Maybe Some People Shouldn’t Travel


I am definitely one of those pro-traveling people. I think that it does everyone good to get out of their comfort zone a little bit, realize that there is a big world out there with different people, different cultures and different points of view. Escaping ones own context every now and then leads to more well rounded individuals, and so I am happy rather than disappointed that traveling is becoming accessible to more and more people.

However, when I came across a list of complaints from British holiday makers, I realized that perhaps some shouldn’t travel after all.

While they are all rather amusing, the ones that made me really sad were the ones of this flavor

2. “It’s lazy of the local shopkeepers in Puerto Vallarta to close in the afternoons. I often needed to buy things during ‘siesta’ time — this should be banned.”

3. “On my holiday to Goa in India , I was disgusted to find that almost every restaurant served curry. I don’t like spicy food.”

10. “We went on holiday to Spain and had a problem with the taxi drivers as they were all Spanish.”

15. “There were too many Spanish people there. The receptionist spoke Spanish, the food was Spanish. No one told us that there would be so many foreigners.”

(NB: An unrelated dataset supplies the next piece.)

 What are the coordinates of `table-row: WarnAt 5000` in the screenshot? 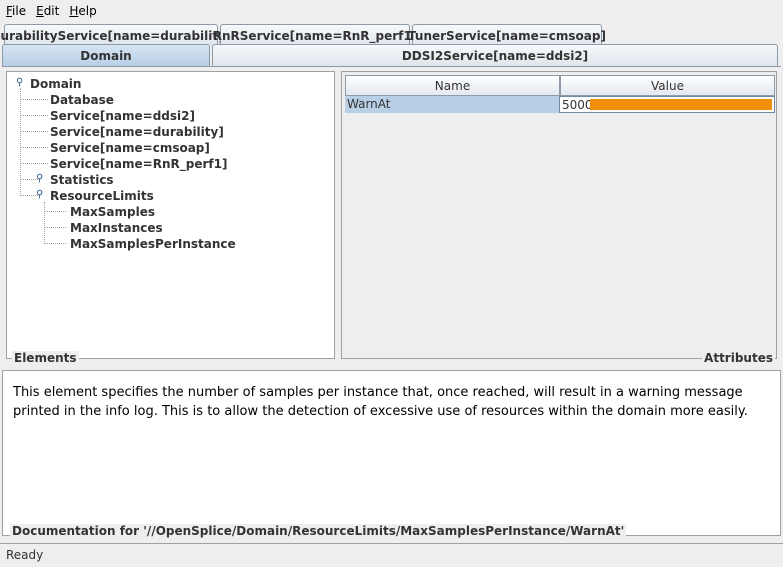 It's located at (560, 104).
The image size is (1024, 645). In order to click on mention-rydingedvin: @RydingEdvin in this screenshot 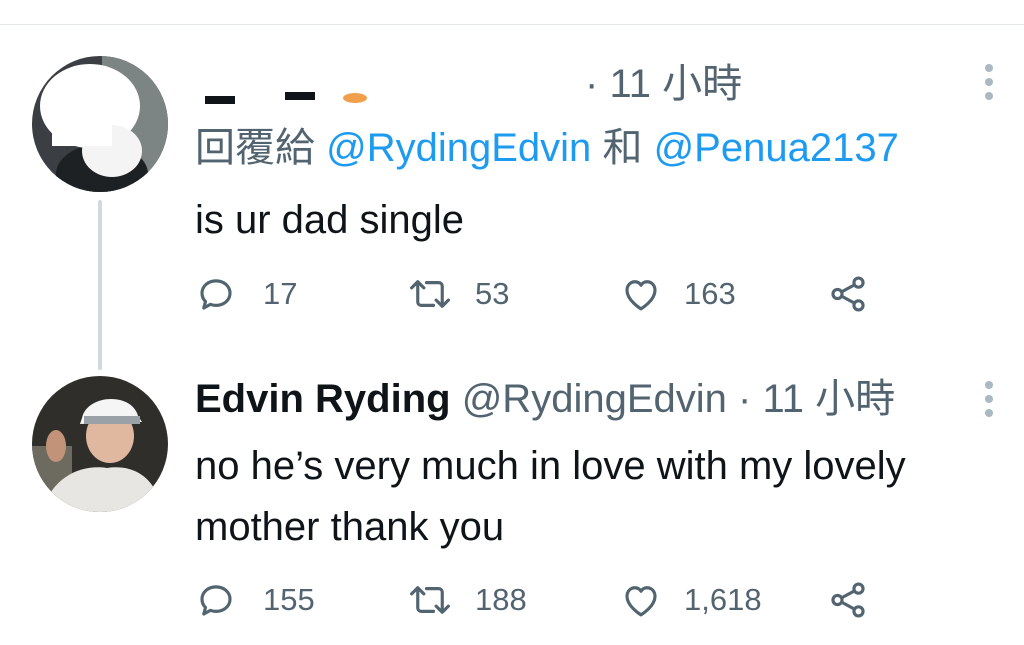, I will do `click(458, 148)`.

Hun, when you’re in Spain, you’re the foreigner

These people, perhaps, really shouldn’t travel. It seems that some people will never escape their own context, or realize that their culture is not the center of the universe, even if you plop them in the middle of Borneo.

This makes me sad. A little too sad for a light-hearted story. So, let’s lighten the mood with the last one at least.

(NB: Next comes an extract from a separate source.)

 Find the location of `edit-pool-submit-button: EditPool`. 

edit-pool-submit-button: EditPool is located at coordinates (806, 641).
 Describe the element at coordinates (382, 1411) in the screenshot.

19. “My fiance and I requested twin-beds when we booked, but instead we were placed in a room with a king bed. We now hold you responsible and want to be re-reimbursed for the fact that I became pregnant. This would not have happened if you had put us in the room that we booked.”

Comments

  1. says

    My favorite english person travel whine involved a friend of a friend who complained that the air in Arizona “made her nose dry up inside” to which the friend allegedly responded “Is the inside of your nose supposed to be soggy all the time?” Now when I am in england enjoying the mist I can’t help but thinking how nice it is that the inside of my nose is thoroughly hydrated.

  2. says

    After fifteen years of living abroad (from Canada) and travelling to various countries, I can say first hand that nearly all these places bend over backwards to be nice to foreigners, including the chauvinists. People in most countries are far more accomodating to our prickly and self-centred selves than they would be treated if they visited the tourists’ countries.

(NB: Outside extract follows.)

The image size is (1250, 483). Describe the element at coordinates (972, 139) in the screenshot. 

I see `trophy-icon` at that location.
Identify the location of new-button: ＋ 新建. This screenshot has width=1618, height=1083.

    Funny thing: Nearly all of the anti-foreigner sentiment and hostility I’ve experienced over the years wasn’t anti-white, it was anti-American. As soon I as I start speaking my barely passable French or people see my passport, they change their tune. The remainder of the hostility I’ve encountered is due to outdated thinking, not anything I’m doing wrong.

    • dianne says

      Interesting. I’ve never noticed a huge amount of anti-foreigner sentiment when I’ve traveled. At least, not directed against me. The AfD person I ran into explained how they didn’t mean me when they talked about the dangers of having foreigners in the country. French speakers apparently give me a pass for the effort when I try to speak French to them (though I must be nearly incomprehensible). The most negative statement or implication I got about being US-American was actually in Costa Rica where most people, on finding out where I was from, said something that implied “better you than me”. It seems that Costa Ricans think of the US as a place where everyone has to work hard continually and no one has any time to relax. Plus, nasty winters and bad fruit. It’s not an inaccurate view and showed more pity than hostility. Maybe I don’t travel adventurously enough to run into much hostility or maybe I’m just too oblivious to notice it.

  3. johnson catman says

    My fiance and I requested twin-beds when we booked, but instead we were placed in a room with a king bed. We now hold you responsible and want to be re-reimbursed for the fact that I became pregnant. This would not have happened if you had put us in the room that we booked.

    1) Does she want compensation for eighteen years or just enough for an abortion?
    2) Because a king-sized bed necessitates sex and guarantees fertility, whereas a twin-sized bed precludes both, right?

    And I agree with you that the people with all those complaints should not travel at all. It reminds me of the stereotypical traveler from the US when someone in a foreign country does not understand English, so the traveler speaks louder so that the message can be “understood”.